Perspective: A Heart Searching for the Deeper Messages of the Holidays
Once we’ve purposed to set boundaries for what will and won’t be included in our family commitments, next comes our heart’s mindset. What will be our intended focus during this season?
Again, this is easy to say, “My heart’s mindset will be on the Christmas story and the true meaning of Christmas.”
While this is a good place to start, this is kind of like that “I-want-a-simple-holiday” trap we get ourselves into (or maybe it’s just me!). What if we detailed out what that meant in a concrete and tangible way?
Our heart’s intention in the activities makes all the difference in their manifestation, right?
For example, let’s take making Christmas crafts with our kids. Crafting or cooking with kids can very easily become a not-very-festive experience!
Of course we all envision these experiences as magical, joyous times. No one wants to purposely have a frustrating time together.
But what attitudes do we bring to the table? What atmosphere do we create with our intentions (verbally or non-verbally)?
There’s a difference between saying: “We will sit down together and make these things from 1 to 2 today and you will like it”; or simply creating regular holes in our schedule during this season where we bring out the craft supplies and begin making things ourselves… and then see if our kids choose to join in the action.
My friend Melissa Camara Wilkins calls this “inspire not require.”
Oh, this is something I wish I could say that I’ve mastered… but I really, really haven’t!
However, this is my main heart intention behind our family’s holiday activities this year (especially those related to Christmas crafts or cooking).
I want to re-formulate my brain from being about an “output” of activities and experiences, and instead focus on the “input” of the season’s qualities.

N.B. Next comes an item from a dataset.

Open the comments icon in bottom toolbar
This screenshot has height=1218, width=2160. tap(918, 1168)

Things like kindness. Selflessness. Service. Developing new skills. Stepping outside our comfort zone in the name of sharing God’s love.

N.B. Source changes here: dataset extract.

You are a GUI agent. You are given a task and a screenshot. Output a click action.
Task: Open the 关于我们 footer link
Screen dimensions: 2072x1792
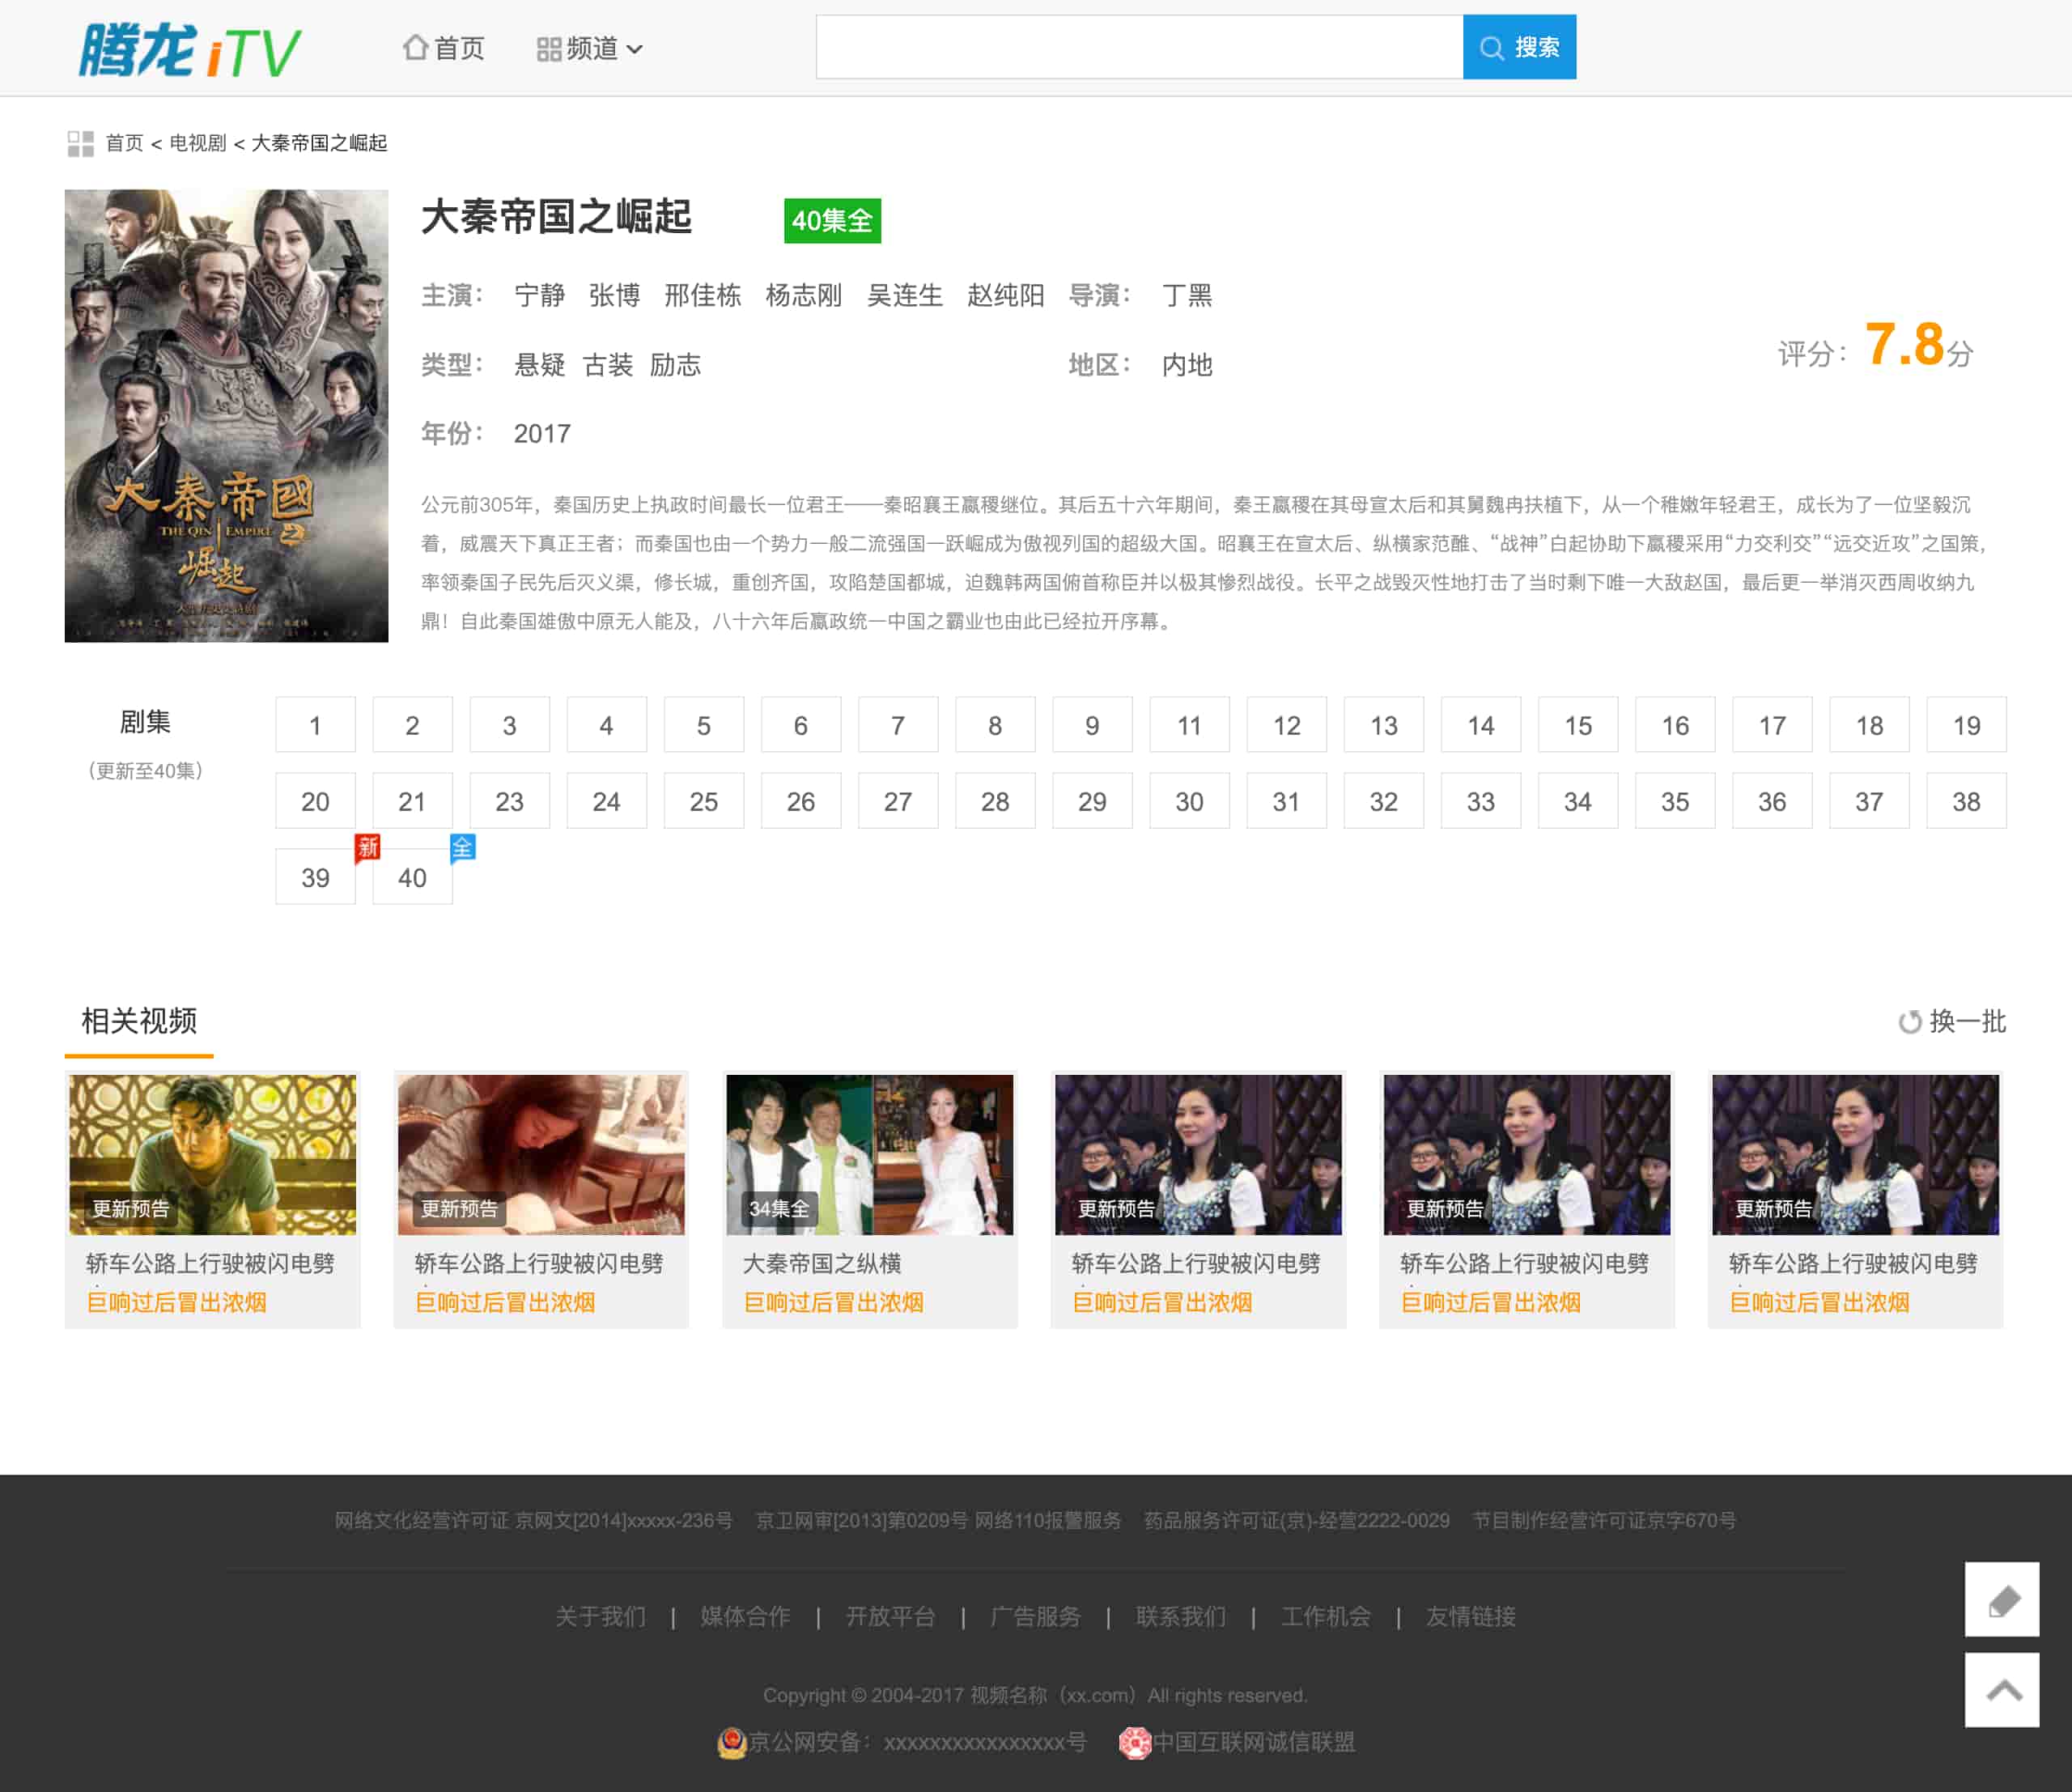pos(600,1616)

All formulated around a focus of honoring Christ and loving him more and more deeply.
How does that happen? Not with me “requiring” or forcing things to fit like a puzzle.
At the risk of sounding too cliche or vague, my goal is to set loose intentions for our days (the preparation part) and then really letting a lot of other things go (including our “regular” school studies) so that we can allow ourselves be free to explore these deeper character traits.
It’s kind of a messy way to do the holidays but it’s what our family really, really needs right now.
And I know it will take precious time. Loads and loads of it. It will also take a trust in God’s bigger plan for our family; and a letting go of my expectations of what each moment of the holiday will look like (you can start praying for me now).
But I can’t think of a better Christmas gift for our family right now than to grow in these deeper areas and to find a new rhythm for what it means for our family to celebrate Jesus’ birth.
This is my personal intention, but yours may (and probably will) look different.
My challenge to you is to think through what your family really needs this holiday season. Detail the deeper goals beyond just making Christmas cookies or participating in Christmas plays. What will make the season a refreshing, glorious time that strengthens your family for the coming year? What does your family need to embrace (or to let go of) that will serve as a Christmas present to the One who gave us the greatest present of all on Christmas Day?
Gather these thoughts. Talk about these things with your family. And then determine to happen to your holidays instead of letting the holidays happen to you.